▸ **TASK INPUTS**
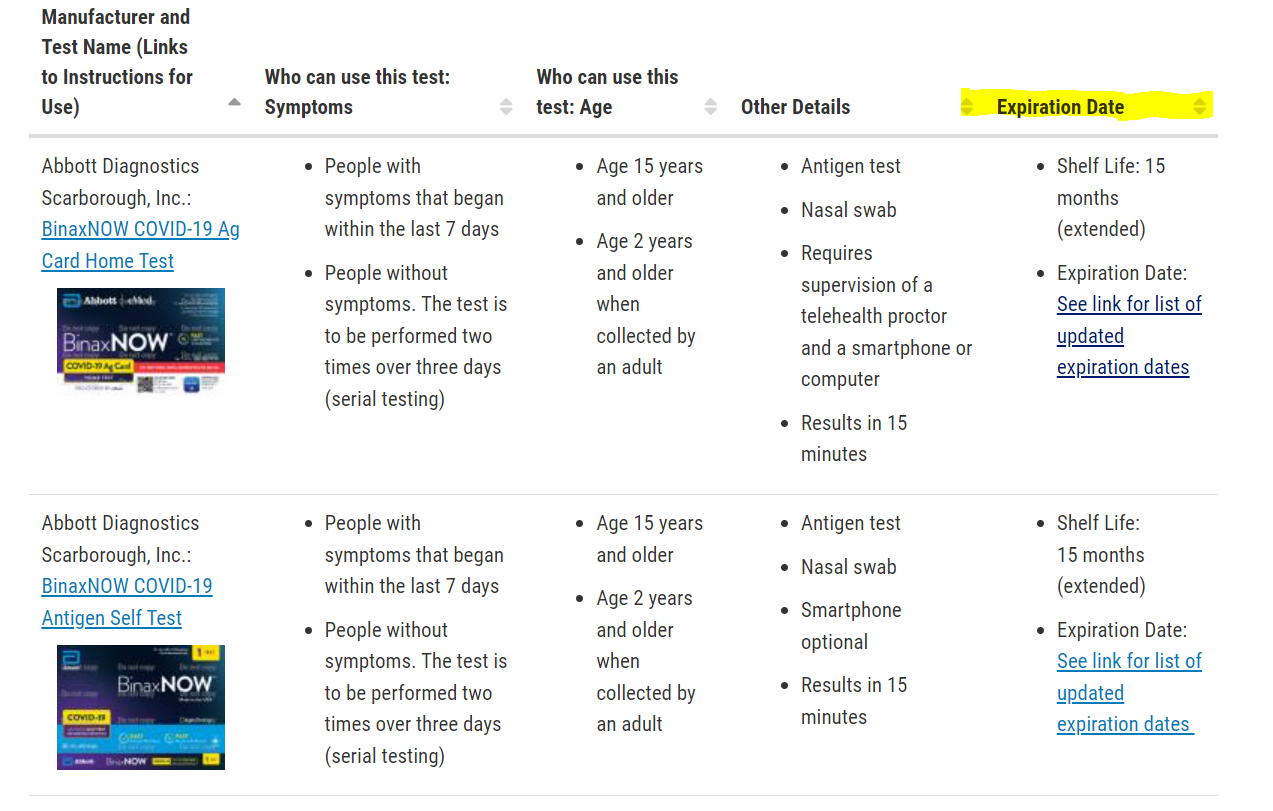Click 'Smartphone optional' detail in second row
The height and width of the screenshot is (811, 1273).
(851, 626)
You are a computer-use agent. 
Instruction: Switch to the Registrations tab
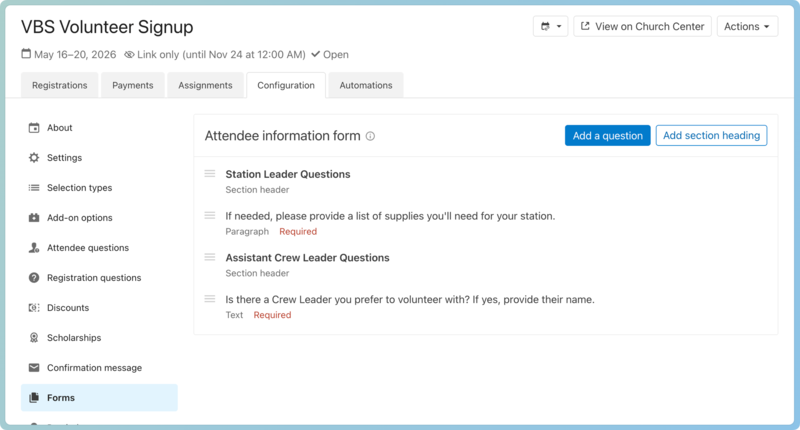pos(59,86)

▸ **DESCRIPTION OF THE TASK**
Transcribe exactly the lines above, running from the one that contains "You are a computer-use agent." through the final line of the listing, and skip every picture.

▸ **WRITTEN RESPONSE**
You are a computer-use agent. 
Instruction: Switch to the Registrations tab
pos(59,86)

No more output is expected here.